The heated German debate about Achille Mbembe’s alleged antisemitism, Michael Rothberg’s book, Multidirectional Memory, and Jürgen Zimmerer’s Von Windhuk nach Auschwitz? linking German colonialism to the Nazi war of annihilation, has foreign observers like me scratching our heads. After all, we have been raising these issues for twenty years. Rothberg and Zimmerer attended a conference I organized in Sydney on “Genocide and Colonialism” in 2003, and Zimmerer published one of many articles on colonialism and the Holocaust in a book I edited the next year. By the end of the decade, many scholars had come to accept that the NS regime and the Holocaust could also be understood in imperial-colonial terms.
So what is new here? Certainly not the counter arguments, which were raised at the time by German and other historians, like Birthe Kundrus, Robert Gerwarth and Stefan Malinowski. This debate deprovincialized Holocaust historiography and forced all participants to sharpen their thinking. The situation is different now. The vehemence of the reaction to Rothberg and Zimmerer’s article in Die Zeit, “Enttabuisiert den Vergleich!” indicated by the denunciation, sarcasm, and indignation are reminiscent of heresy trials. Outrage replaces sobriety, perhaps exacerbated in social media’s capacity to channel and publicize political emotions. We are witnessing, I believe, nothing less than a public exorcism performed by the self-appointed high priests of the Katechismus der Deutschen. This catechism has five elements:
- The Holocaust is unique because it was the unlimited Vernichtung der Juden um der Vernichtung willen (exterminating the Jews for the sake of extermination itself) distinguished from the limited and pragmatic aims of other genocides. It is the first time in history that a state had set out to destroy a people solely on ideological grounds.
- It was thus a Zivilisationsbruch (civilizational rupture) and the moral foundation of the nation.
- Germany has a special responsibility to Jews in Germany, and a special loyalty to Israel: “Die Sicherheit Israels ist Teil der Staatsräson unseres Landes” (Israel’s security is part of Germany’s reason of state).
- Antisemitism is a distinct prejudice—and was a distinctly German one. It should not be confused with racism.
- Antizionism is antisemitism.
This catechism replaced a previous one about 2000. The older German catechism was committed to norms of national honor and tradition, and regarded the Holocaust as a historical accident committed by a small group of fanatics, which Nestbeschmutzer (soilers of the nest) instrumentalized to dishonor the nation.
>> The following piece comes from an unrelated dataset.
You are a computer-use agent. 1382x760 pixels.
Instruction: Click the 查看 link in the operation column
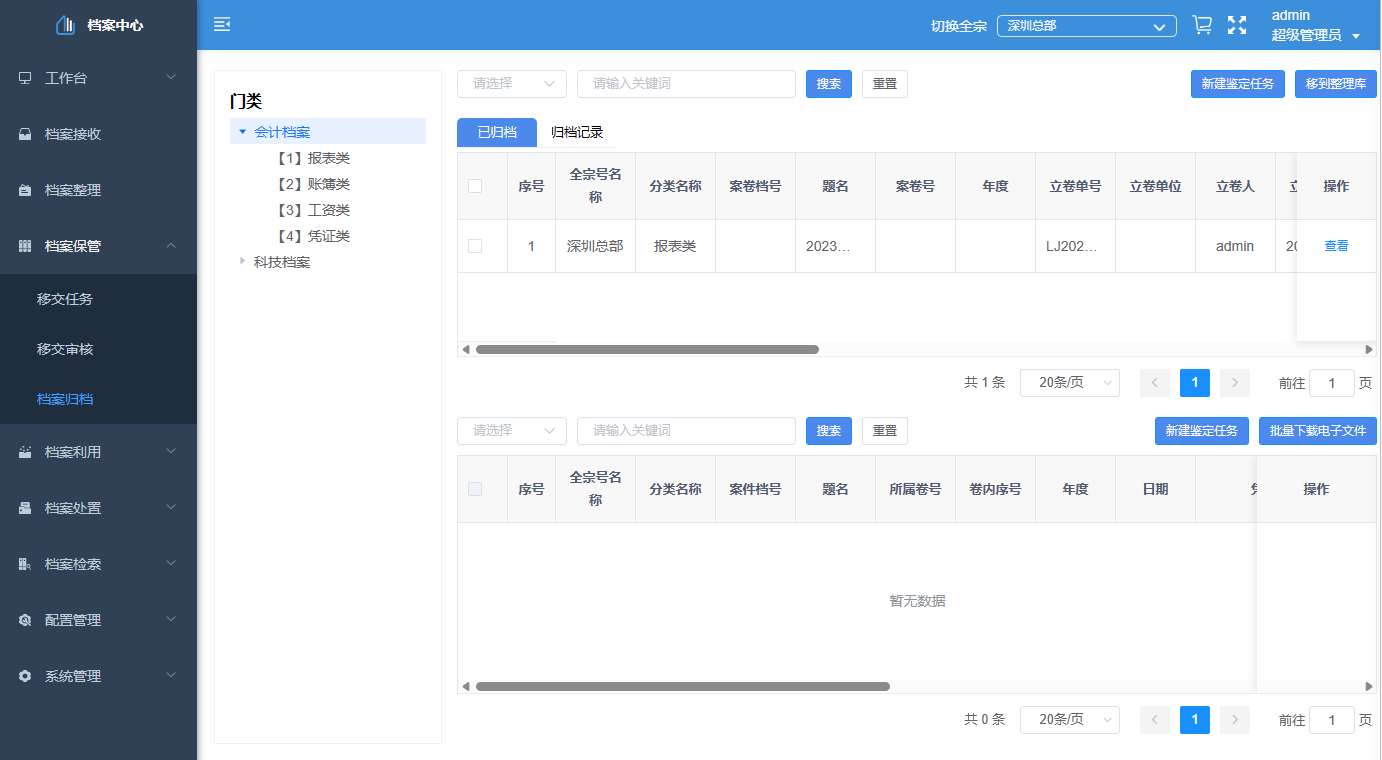[1335, 245]
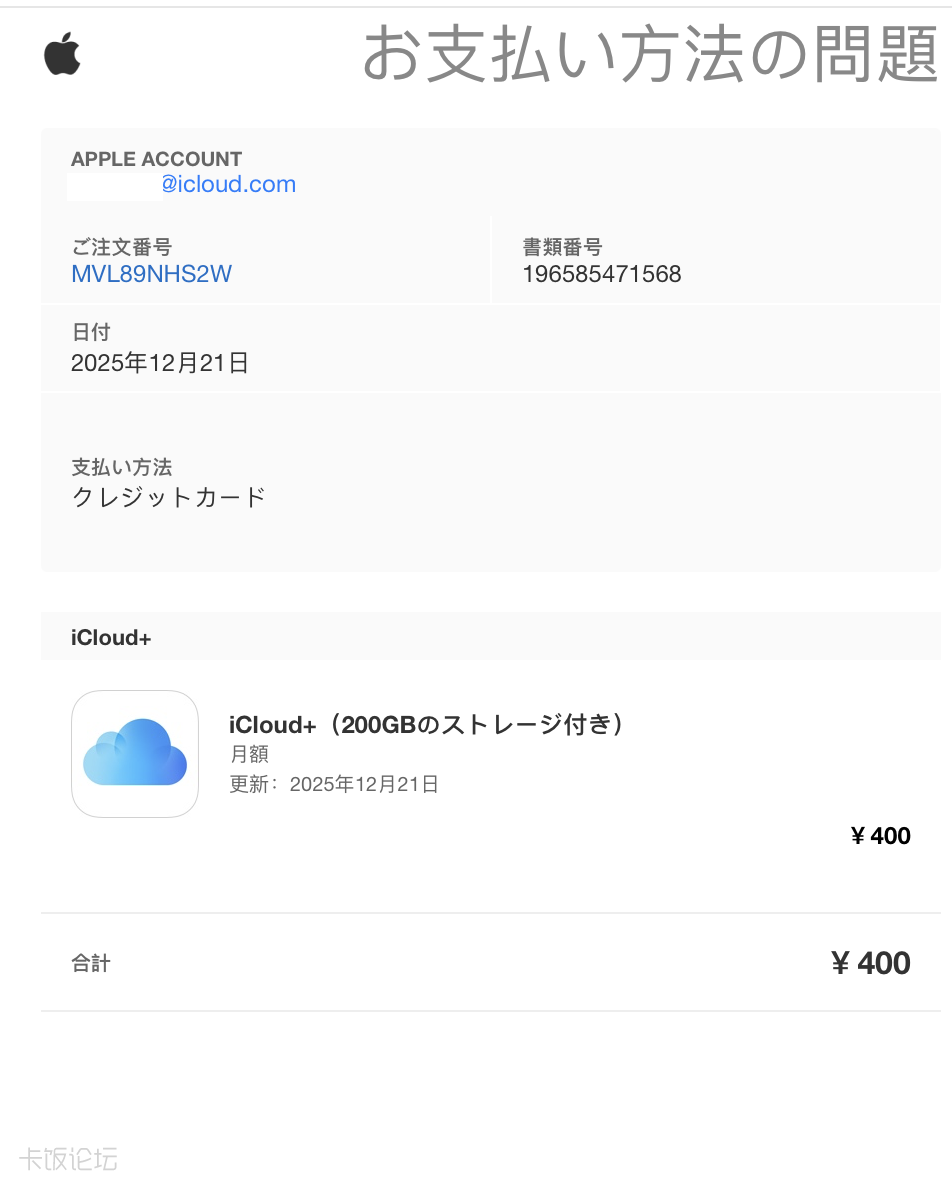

Many German families witnessed the scene of generational confrontations during the 1960s and 1970s between this older sense of Germanness and a new one borne by the younger 68er generation. That did not yet mean the 68ers believed in the Holocaust’s uniqueness: in their anti-imperialism, many compared the US-led war in Vietnam to Nazi Germany (“USA-SA-SS”). By the 1980s, however, the understanding of the Holocaust as historically special had broken through in the West, and now many leftist and liberal Germans began to understand that being a “good” post-Holocaust subject meant incorporating this belief into their self-understanding and international image.
The new catechism did yet not triumph in the Historikerstreit of the mid-1980s as commonly supposed. It was one episode among others—debates about multiculturalism, Goldhagen’s controversial book, the Wehrmachtsausstellung(Wehrmacht exhibition) and the Holocaust memorial in Berlin—in which conservatives, led by the Frankfurter Allgemeine Zeitung, fought a rear-guard action in defence of the old one. But, eventually, they too came to understand that the country’s geopolitical legitimacy depended on accepting the new catechism thrashed out with American, British, and Israeli elites.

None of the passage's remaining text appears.